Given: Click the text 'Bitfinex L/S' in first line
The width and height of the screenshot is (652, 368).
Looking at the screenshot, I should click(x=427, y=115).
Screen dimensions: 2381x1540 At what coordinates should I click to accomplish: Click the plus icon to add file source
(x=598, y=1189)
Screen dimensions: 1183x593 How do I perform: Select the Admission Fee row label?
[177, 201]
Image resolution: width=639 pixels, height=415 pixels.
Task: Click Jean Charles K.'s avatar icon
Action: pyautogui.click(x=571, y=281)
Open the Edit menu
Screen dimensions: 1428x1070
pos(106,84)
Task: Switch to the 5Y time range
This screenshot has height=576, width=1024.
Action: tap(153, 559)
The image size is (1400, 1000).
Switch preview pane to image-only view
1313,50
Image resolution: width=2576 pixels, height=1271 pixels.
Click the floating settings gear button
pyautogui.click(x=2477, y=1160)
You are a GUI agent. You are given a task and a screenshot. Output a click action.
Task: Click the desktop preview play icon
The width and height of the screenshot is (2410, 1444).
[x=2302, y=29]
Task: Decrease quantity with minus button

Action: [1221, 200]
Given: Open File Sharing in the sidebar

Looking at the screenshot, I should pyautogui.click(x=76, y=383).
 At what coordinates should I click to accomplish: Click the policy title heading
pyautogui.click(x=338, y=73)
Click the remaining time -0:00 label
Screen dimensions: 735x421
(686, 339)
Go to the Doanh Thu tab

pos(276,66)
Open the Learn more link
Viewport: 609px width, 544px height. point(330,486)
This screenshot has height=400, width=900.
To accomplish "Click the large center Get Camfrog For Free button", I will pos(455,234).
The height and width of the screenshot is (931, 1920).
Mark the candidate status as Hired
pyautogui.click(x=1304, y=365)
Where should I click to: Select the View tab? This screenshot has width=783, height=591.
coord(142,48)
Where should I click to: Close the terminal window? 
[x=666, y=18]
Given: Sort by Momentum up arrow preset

--------------------

Work to do -> Write out again the lines starting at "Image resolution: width=2576" and ending at "pyautogui.click(x=2477, y=1160)", requests included, with 51 added to each coordinate in the answers.

Result ->
Image resolution: width=2576 pixels, height=1271 pixels.
Click the floating settings gear button
pyautogui.click(x=2528, y=1211)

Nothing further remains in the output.